Наверное, только в стране, где среди людей преимущество всегда имели «успешники», ходившие по краю закона и плевавшие на прочие ограничения, и мог быть создан пит-буль. Как говорится, по образу и подобию… Он сам — типичнейший «успешник», жизнерадостный и темпераментный, смелый, предприимчивый и вместе с тем вполне сообразительный. Всегда и всюду чувствует себя в своей тарелке. Конфликтные ситуации, которые зачастую создаёт сам, разрешает силой. Однако с чувством меры у него плохо. Как и с чувством юмора. Можно сказать, мозги хорошо развиты, но жаль лишь, что только в одной плоскости. Такт, вежливость вообще отсутствуют. Способность к взаимопониманию довольно низкая. В азарте легко переходит от игры к ожесточённой драке.

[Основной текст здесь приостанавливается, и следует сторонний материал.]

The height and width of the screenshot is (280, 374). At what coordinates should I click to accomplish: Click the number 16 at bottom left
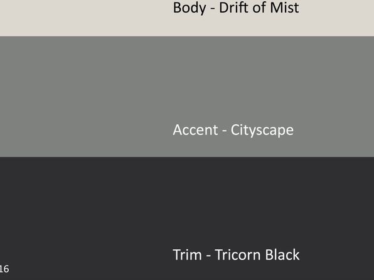pos(4,269)
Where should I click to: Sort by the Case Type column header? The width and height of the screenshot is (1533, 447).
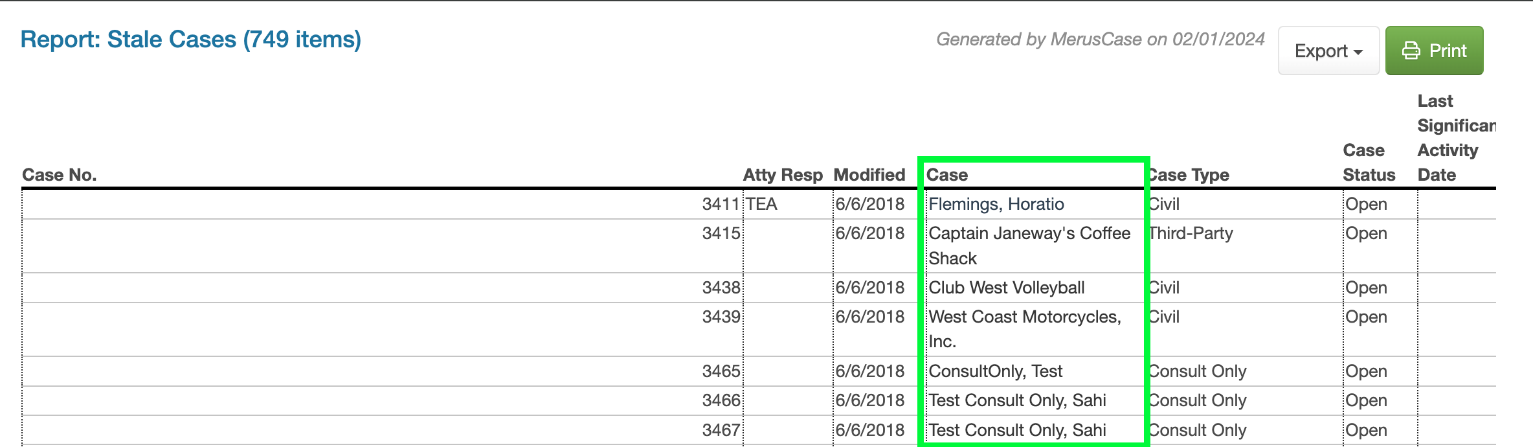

И если уж дело до неё дошло, то нападает без предупреждения, дерётся без правил, насмерть, не считаясь ни с собой, ни с противником. О последствиях не думает, а сдерживающих инстинктов не имеет. Тут уж ему всё равно, щенок перед ним или особь противоположного пола. К пит-булю равно трудно отнести слова «джентльмен» и «вменяемый». В бою он может визжать от боли, что резаный поросёнок, как будто сдаётся на милость победителя, но при этом сам продолжает атаковать. Оставлять даже миролюбиво настроенных пит-булей вместе, вне контроля, значит рисковать их жизнью. Они не способны сосуществовать без надзирающего ока, как, впрочем, и их создатели.